══ Text ══

Part 5 - Working Around the GIL

Multiprocessing: Separate Processes, Separate GILs

The canonical solution for CPU-bound parallelism in Python is multiprocessing. Each process has its own Python interpreter, its own GIL, and its own memory space. True CPU parallelism is achieved:

from multiprocessing import Pool
import time

def cpu_work(n):
    result = 0
    for i in range(n):
        result += i * i
    return result

if __name__ == "__main__":
    # Using Pool.map: distribute work across CPU cores
    start = time.perf_counter()
    with Pool(processes=4) as pool:
        results = pool.map(cpu_work, [5_000_000] * 4)
    print(f"Multiprocessing: {time.perf_counter() - start:.3f}s")
    # On a 4-core machine: ~0.5s vs ~2.0s sequential

concurrent.futures.ProcessPoolExecutor provides a higher-level interface with the same parallelism:

from concurrent.futures import ProcessPoolExecutor, ThreadPoolExecutor
import time

def process_chunk(data):
    return sum(x * x for x in data)

data = list(range(1_000_000))
chunks = [data[i::4] for i in range(4)]   # split into 4 chunks

if __name__ == "__main__":
    # ProcessPoolExecutor: real CPU parallelism
    with ProcessPoolExecutor(max_workers=4) as executor:
        results = list(executor.map(process_chunk, chunks))

    # ThreadPoolExecutor: good for I/O, not CPU
    with ThreadPoolExecutor(max_workers=4) as executor:
        results = list(executor.map(process_chunk, chunks))

:::tip For CPU-Bound Parallelism: Use multiprocessing.Pool or concurrent.futures.ProcessPoolExecutor These are the correct tools for CPU-bound work in Python. The overhead of process creation is real (100-500ms startup), but it is one-time cost amortized across the workload. For long-running batch jobs, the parallelism gain far exceeds the startup cost. Use ProcessPoolExecutor in new code - it has a cleaner API and integrates with asyncio. :::

Shared Memory Between Processes

Separate processes cannot share Python objects directly. For communication, use multiprocessing primitives:

from multiprocessing import Process, Value, Array, Manager
import ctypes

# Value: a single shared value (uses shared memory - fast)
def increment_shared(counter, n):
    for _ in range(n):
        with counter.get_lock():
            counter.value += 1

counter = Value(ctypes.c_int, 0)
p1 = Process(target=increment_shared, args=(counter, 100_000))
p2 = Process(target=increment_shared, args=(counter, 100_000))
p1.start(); p2.start()
p1.join(); p2.join()
print(counter.value)   # 200,000 - correct with lock

# Array: shared array (fast, uses shared memory)
shared_array = Array(ctypes.c_double, [0.0] * 10)

# Manager: arbitrary Python objects (slower - uses pickling + proxy objects)
with Manager() as manager:
    shared_dict = manager.dict()
    shared_list = manager.list()

═══

▸ Problem statement: Name every item that the text on working around the GIL imports from the multiprocessing module.

══ Recorded information ══

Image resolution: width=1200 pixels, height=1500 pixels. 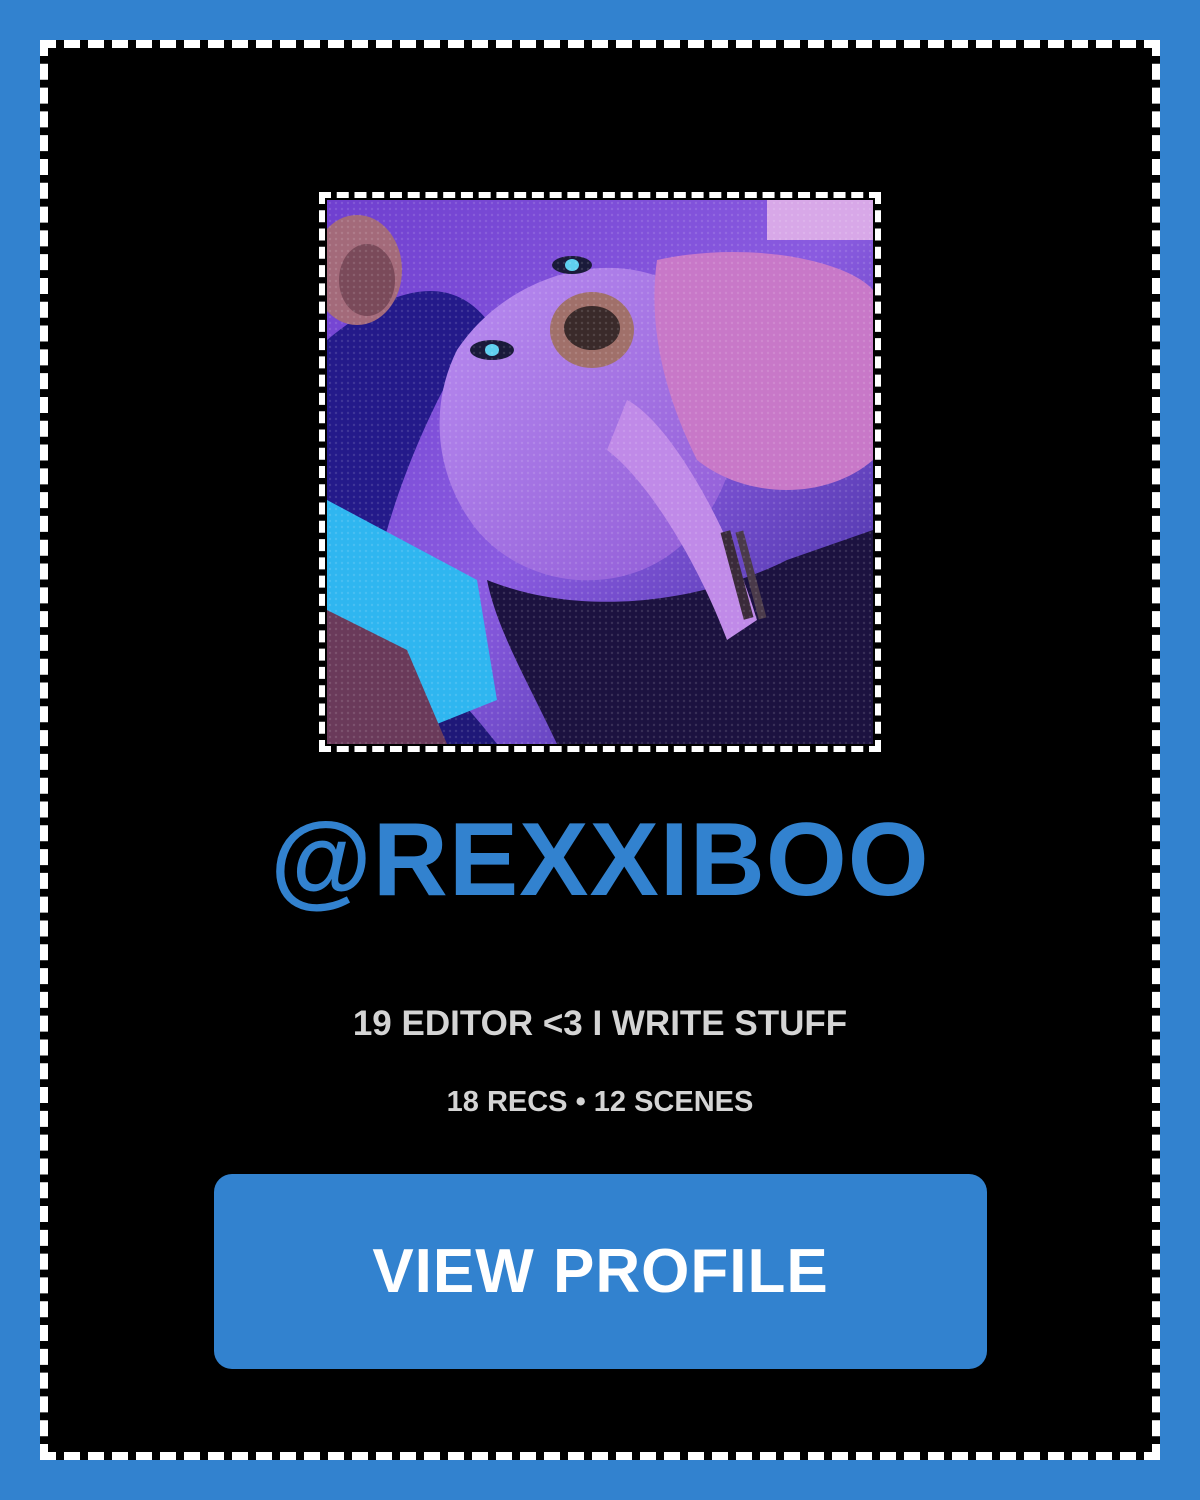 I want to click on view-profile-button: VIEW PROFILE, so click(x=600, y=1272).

═══
══ Recorded information ══

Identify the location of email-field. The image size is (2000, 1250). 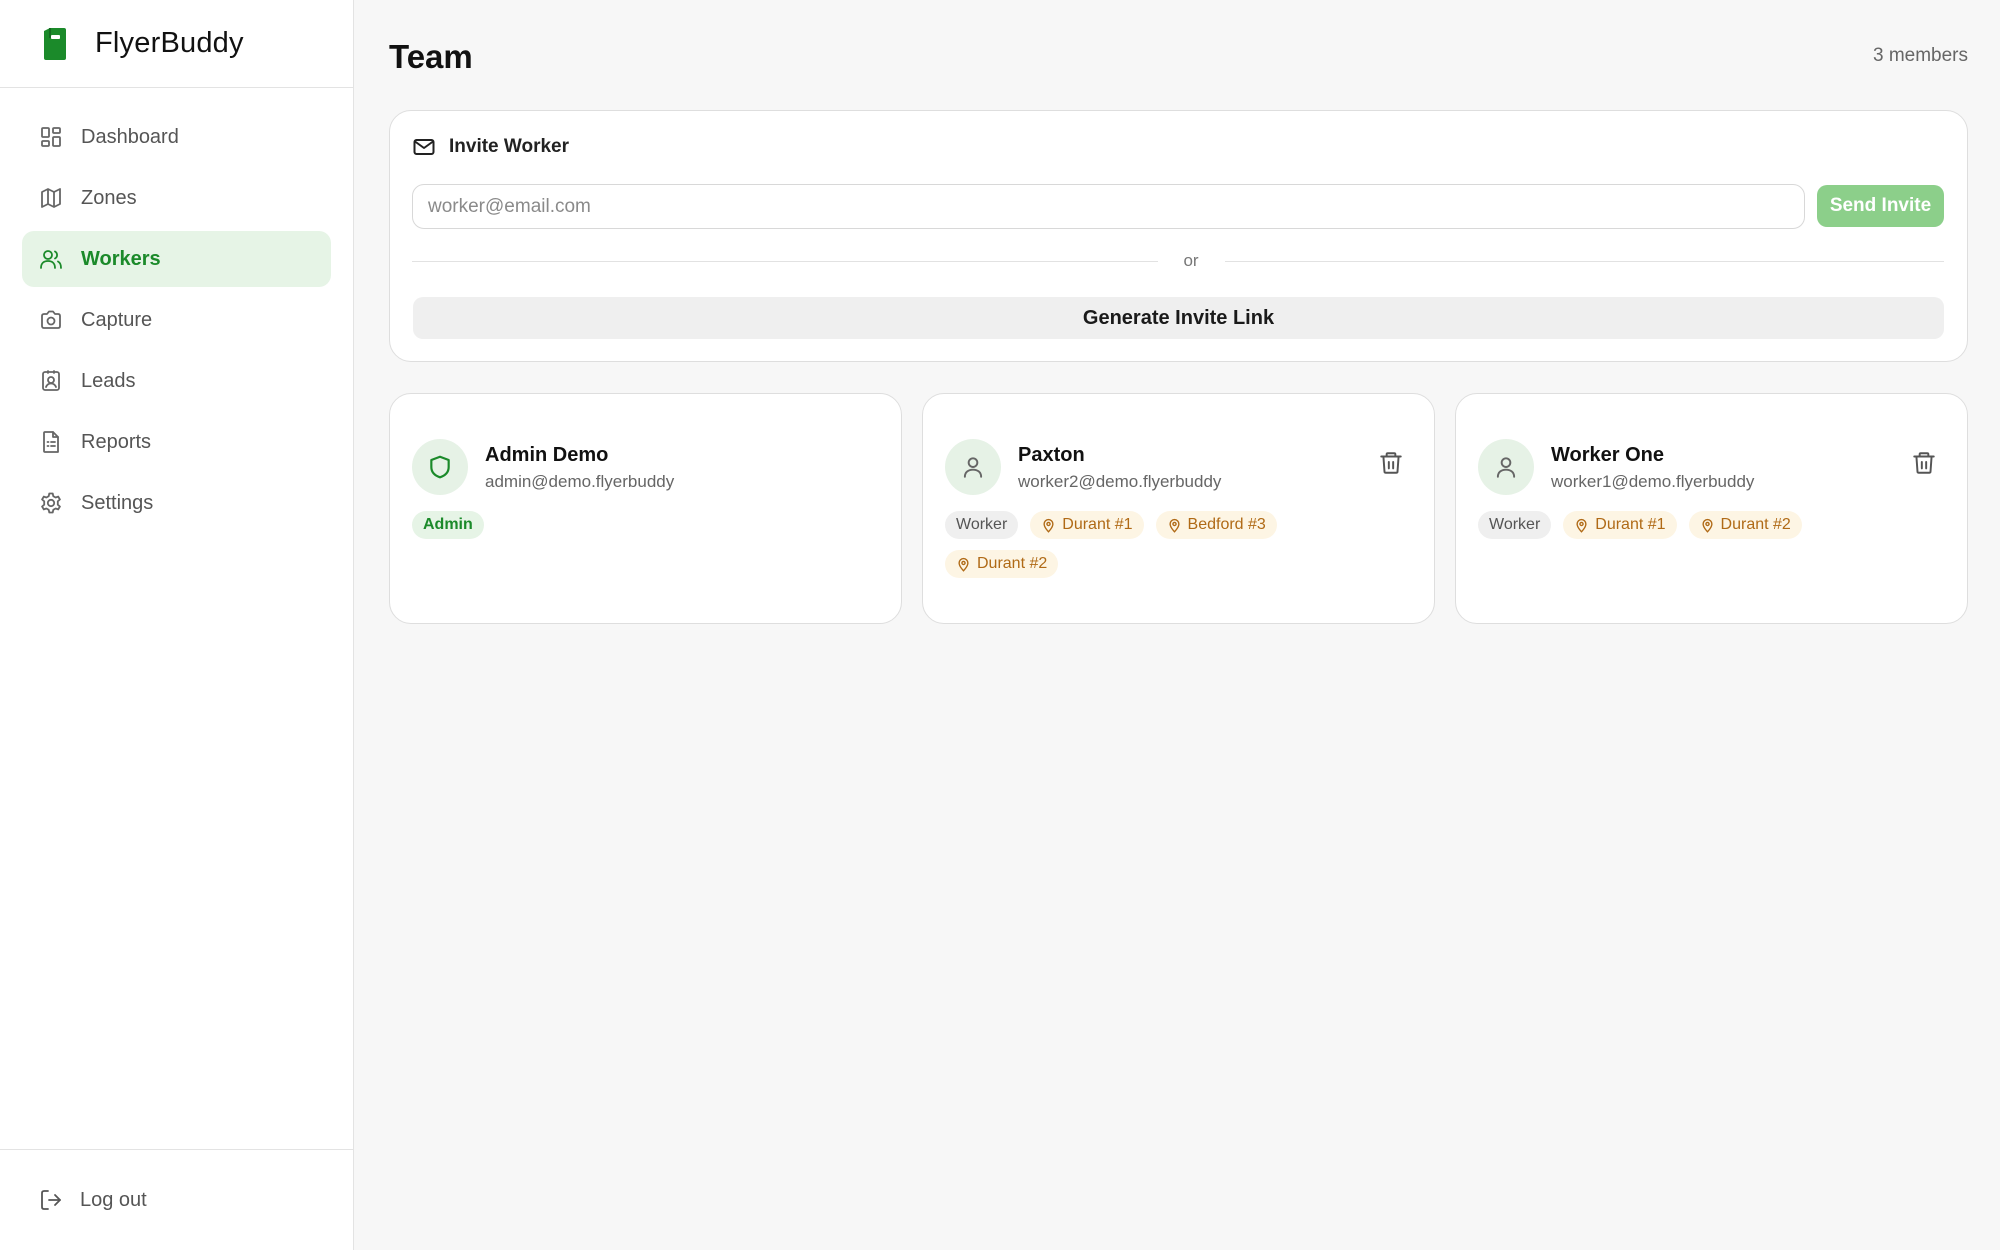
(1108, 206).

═══
══ Recorded information ══

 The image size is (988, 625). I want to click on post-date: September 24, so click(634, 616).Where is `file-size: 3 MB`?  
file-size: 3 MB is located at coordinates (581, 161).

═══

▸ Expected answer: Pool, Process, Value, Array, Manager